Another thing that put the Captain 'off' and got him into excessive, unneeded pressure was the information that another flight had just landed in the same conditions, using the same pathway. This meant that if he did not land, would mean that future passengers would question the skills of the pilots of the airline, and maybe put them off from flying with Air Blue. Although another aircraft; China Southern Airlines, diverted and went back to China, but since the aircraft that landed was a Pakistani airline, the pilot was concerned.

So it has been established that the Captain was under a lot of stress and pressure to land the aircraft. That could be one of the reasons as to why this crash occurred, as a lot of previous air disasters have shown pressure from the airline and rules & regulations to be the reason. (Note that there is no record as yet of the Airline pressurizing the pilots to complete the flight even if the weather conditions make landing chances slim)Another question that arises is the First Officer. Why is he not mentioned? Could he be the one at fault? Well clearly not. He was continuously being scolded by the (64 year old) captain. The Captain 'used harsh words and snobbish tone, contrary to the company procedures/norms.' This meant that the FO's confidence decreased, and he was unable to correct the Captain during crucial moments of the flight.

Futhermore, the Captain repeatedly ignored requests from ATC. At one point though, he acknowledged that he has a visual of the runway, when in fact he was heading straight into the margalla.

Then, who is to blame? The CAPTAIN is!!!

Why? Because of several reasons:

1. Snobbishness, using harsh words towards a 'trainee'

2. Being over confident

3. Ignoring repeated calls from the ATC

4. Acknowledging and 'lying' to ATC about having a visual of the Runway.
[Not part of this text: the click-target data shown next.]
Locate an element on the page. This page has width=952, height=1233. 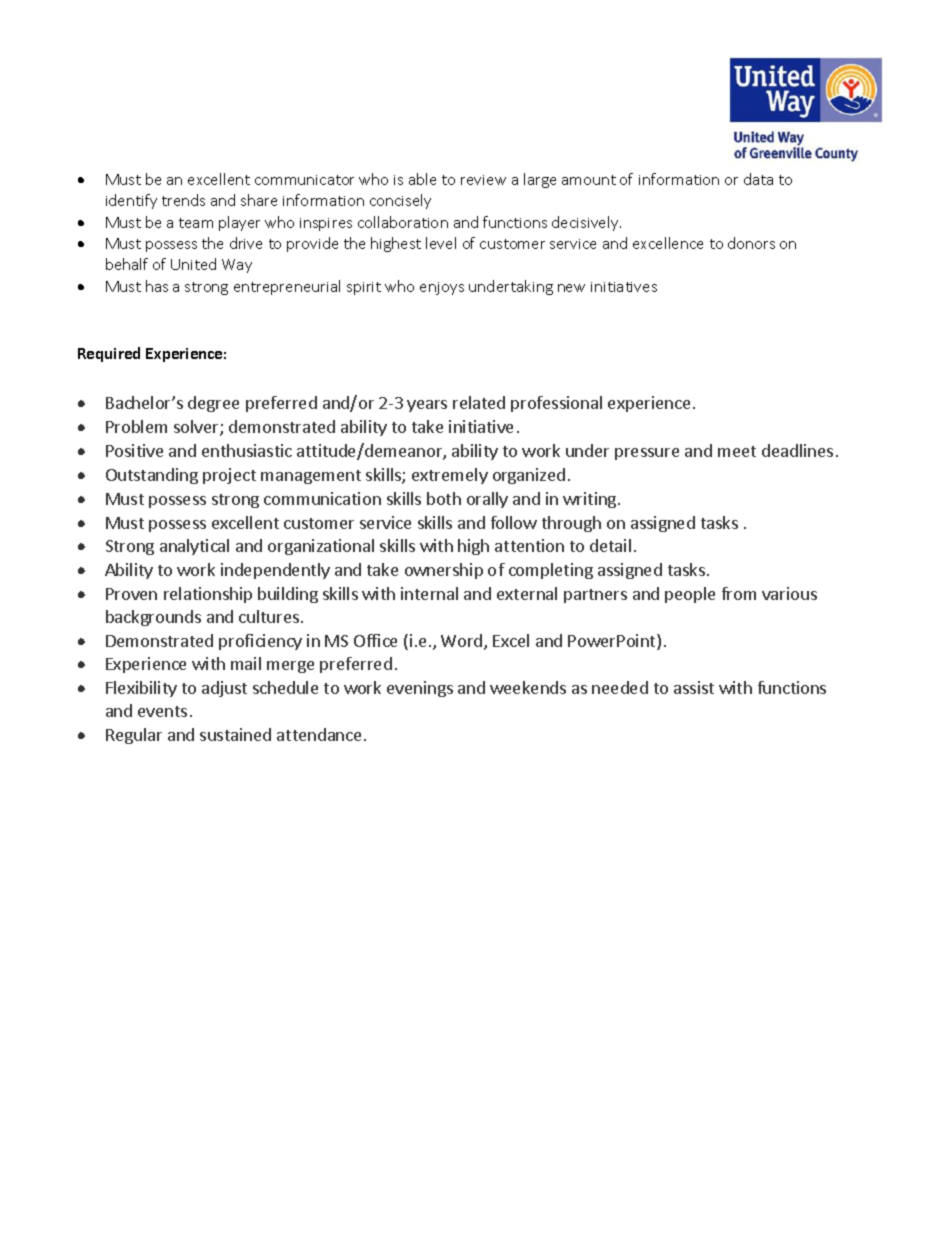
evenings is located at coordinates (420, 689).
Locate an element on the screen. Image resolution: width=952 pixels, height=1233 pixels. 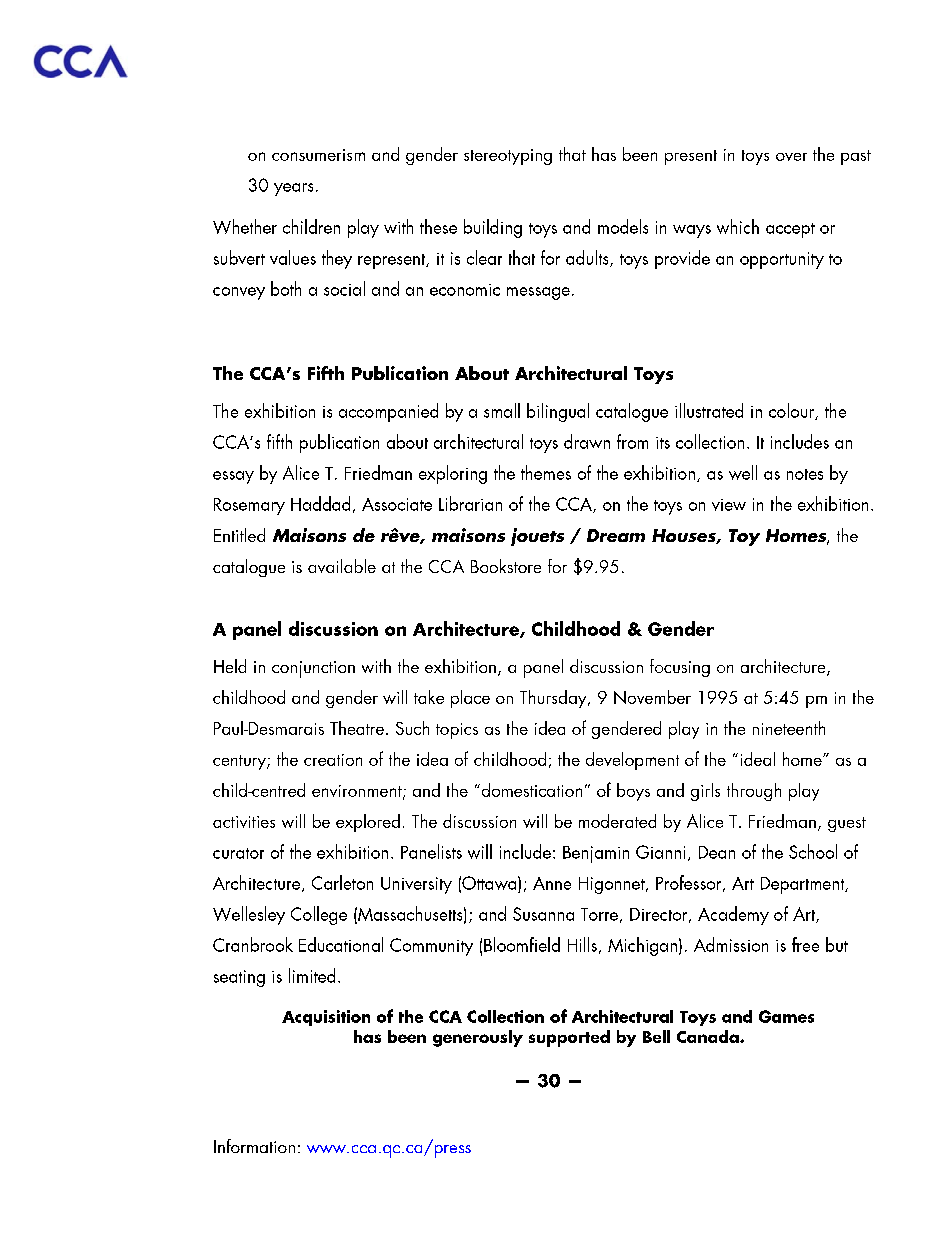
domestication is located at coordinates (530, 790).
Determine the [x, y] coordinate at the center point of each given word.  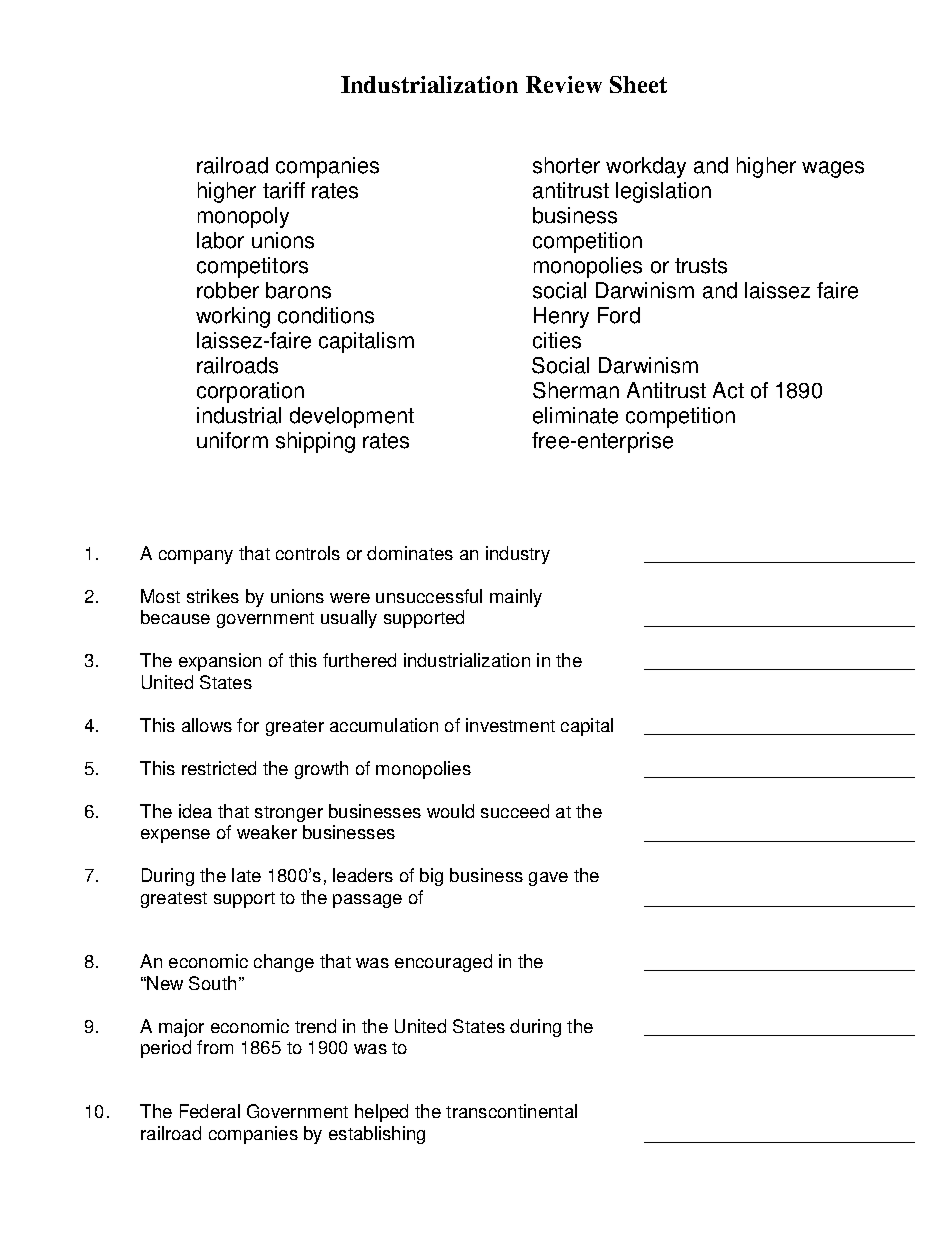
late [246, 875]
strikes [213, 596]
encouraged [443, 963]
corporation [250, 392]
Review [564, 84]
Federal [210, 1111]
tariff [284, 190]
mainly [516, 598]
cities [557, 340]
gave [548, 879]
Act [728, 390]
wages [833, 169]
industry [518, 555]
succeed [515, 811]
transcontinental [511, 1111]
5. Violating height minima of 2,500ft and descending to 2,300 while on a Visual

6. Ignoring continuous warnings of 'Terrain Ahead'.
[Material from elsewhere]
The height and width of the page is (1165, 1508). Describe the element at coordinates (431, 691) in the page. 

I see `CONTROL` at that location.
7. Failing to realize that the aircraft when heading is fed into the autopilot controls

My ending note here would be a comparison of this crash to some previous ones; and some factors NOT mentioned in the report. Firstly, the First Officer DID NOT respond to the Captains repeated insults and harsh 'lectures'. This is a similar case to what happened to Korean Air Flight 801. The First Officer did not question the Captains decision and let him do as he wished. This is not something that is taught in the airline industry, but instead is something deeply rooted in our culture. Why is it that we, when we feel something is wrong, not question the 'elder', in this case the Captain? I am not saying that talking back and questioning elders should be something we should start doing; in fact it is something our younger generation needs to learn more. What I mean is when you are in the position of the First Officer of this flight, the age and experience should NOT matter. Yes he is your teacher, but as a student you have EVERY right to question the teacher, to either gain a better understanding, or the make the 'teacher' rectify their mistake.

Another aircraft that ended in disaster was KLM Flight 4805. This time, it was not the inability of the First Officer to question the pilot, but the pilots pride and snobbishness that led him to ignore ATC calls, and cause one of the worst air crashes in aviation history.
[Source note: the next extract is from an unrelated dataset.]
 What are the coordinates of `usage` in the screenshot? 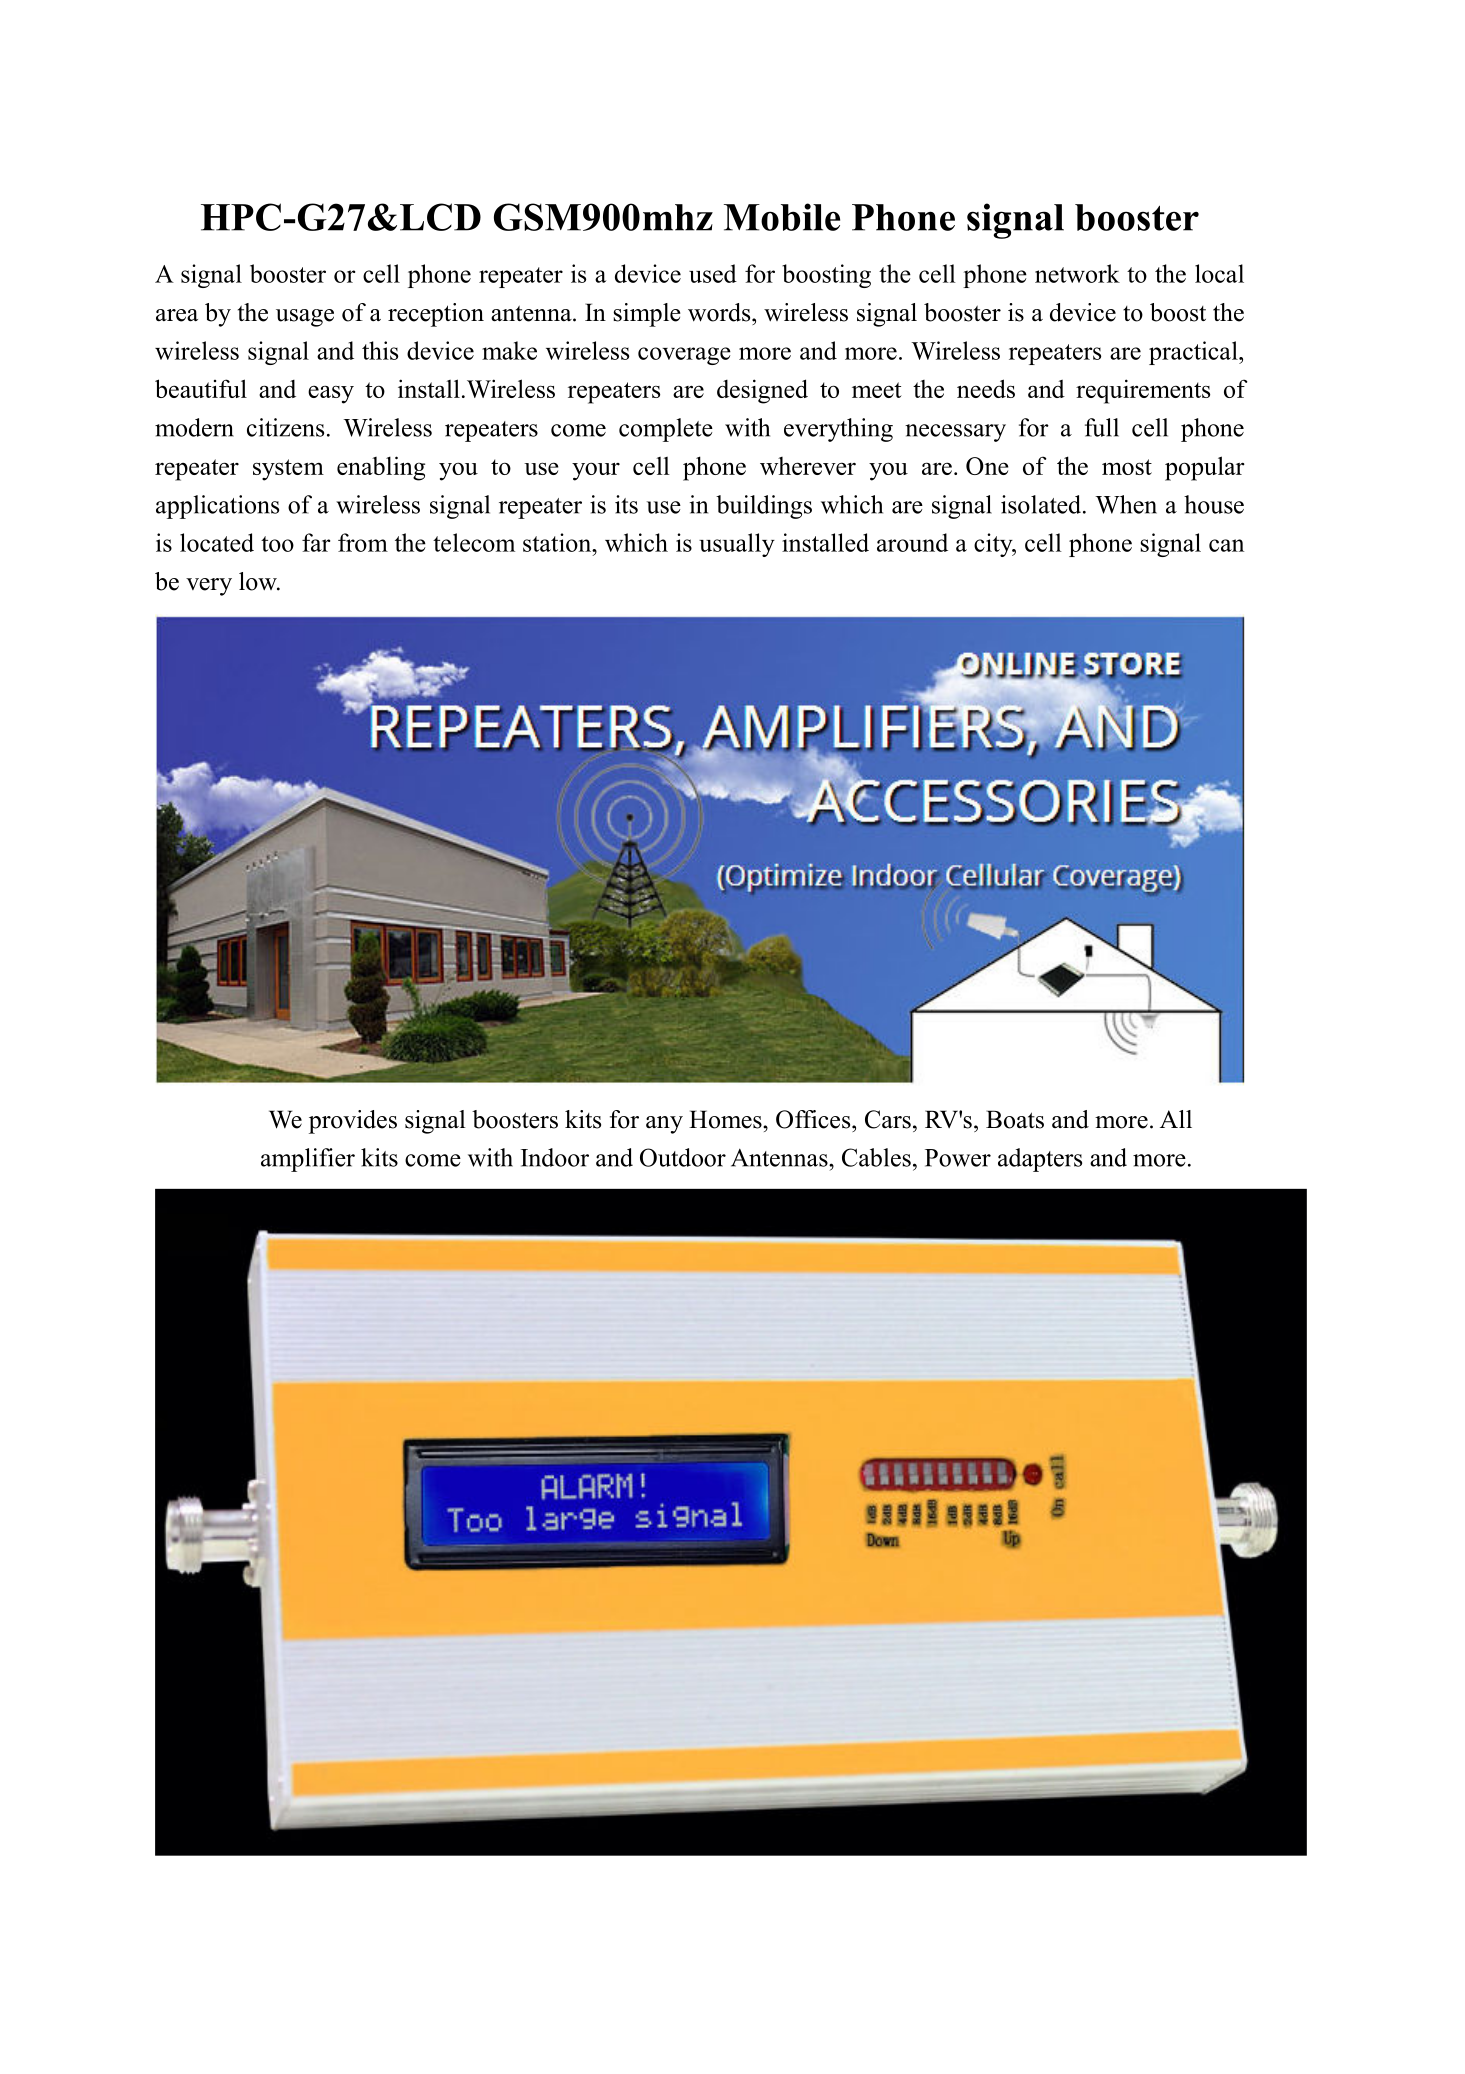 It's located at (305, 318).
I just hope this crash serves as a lesson to all pilots, especially Captains, across the world; that whatever the reason is, do not take pride whilst in the Captains Seat.'If the black box flight recorder is never damaged during a plane crash, why isn't the whole airplane made out of the stuff?'

Disclaimer: I do not, in any way represent any organisations, companies or agencies. I am an independent analyst focusing on the developments in the global aviation industry. I commend the work of the CAA in this investigation, and do not at any point disregard the services and the capabilities of Air Blue.

1. NTSB = National Transportation Safety Board; America

2. AAIB = Air Accidents Investigation Branch; United Kingdom

3. Although I am still not completely under the trust of CAA of Pakistan, I still commend their work in investigating this particular crash.